Bonnar died of presumed heart complications while on the job, according to the UFC.
Both Bonnar and Griffin were inducted into the UFC Hall of Fame in 2013. Their knockout, draw fight on April 9, 2005 is considered one of the most significant fights in the promotion’s history. The “The Ultimate Fighter” reality series and that fight in particular were crucial to landing and keeping the UFC on cable.
Griffin vs. Griffin won the fight via unanimous decision to earn a six-figure UFC contract.
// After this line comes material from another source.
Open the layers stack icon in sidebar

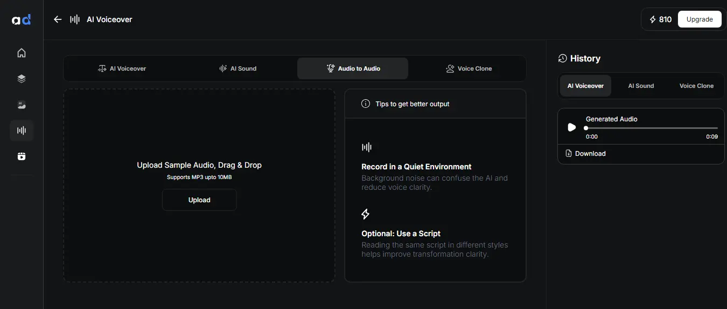pos(22,79)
But the fight was so good that UFC President Dana White gave Bonnar a contract as well.
“Stefan Bonnar was one of the most important fighters to ever compete in the Octagon,” White told UFC.com on Saturday. “His fight with Forrest Griffin changed the sport forever, and he will never be forgotten. The fans loved and bonded with him and he always gave them his best. We will miss him.”
Bonnar, a native of Hammond, Indiana, but a longtime resident of Las Vegas, hasn’t fought in MMA since a match with Tito Ortiz under the Bellator banner in 2014, which headlined what was at the time the most watched Bellator event in its history. Bonnar last competed in the UFC in 2012, losing to the great Anderson Silva. Prior to that match, Bonnar was on a three-time winning streak.
After losing to Griffin in the finals of “The Ultimate Fighter,” Bonnar also went on a three-way winning streak before falling to Rashad Evans, who would go on to become the UFC Light Heavyweight Champion. Griffin and Bonnar competed in a rematch of their classic fight back in 2006, with Griffin again winning via unanimous decision. Griffin would also go on to win the UFC Light Heavyweight belt.
In his career, Bonnar has faced seven former or former UFC champions: Griffin, Ortiz, Silva, Evans, Jon Jones, Lyoto Machida, and Mark Coleman. Bonar named his first son Griffin after his most important rival, who had become a good friend.
Bonnar, who finished his career with a record of 15-9, has also done color commentary over the years for WEC promotions and served several times as an MMA analyst for ESPN and Fox Sports.
After his MMA career, Bonnar took up professional wrestling and made several appearances with Impact Wrestling in 2019.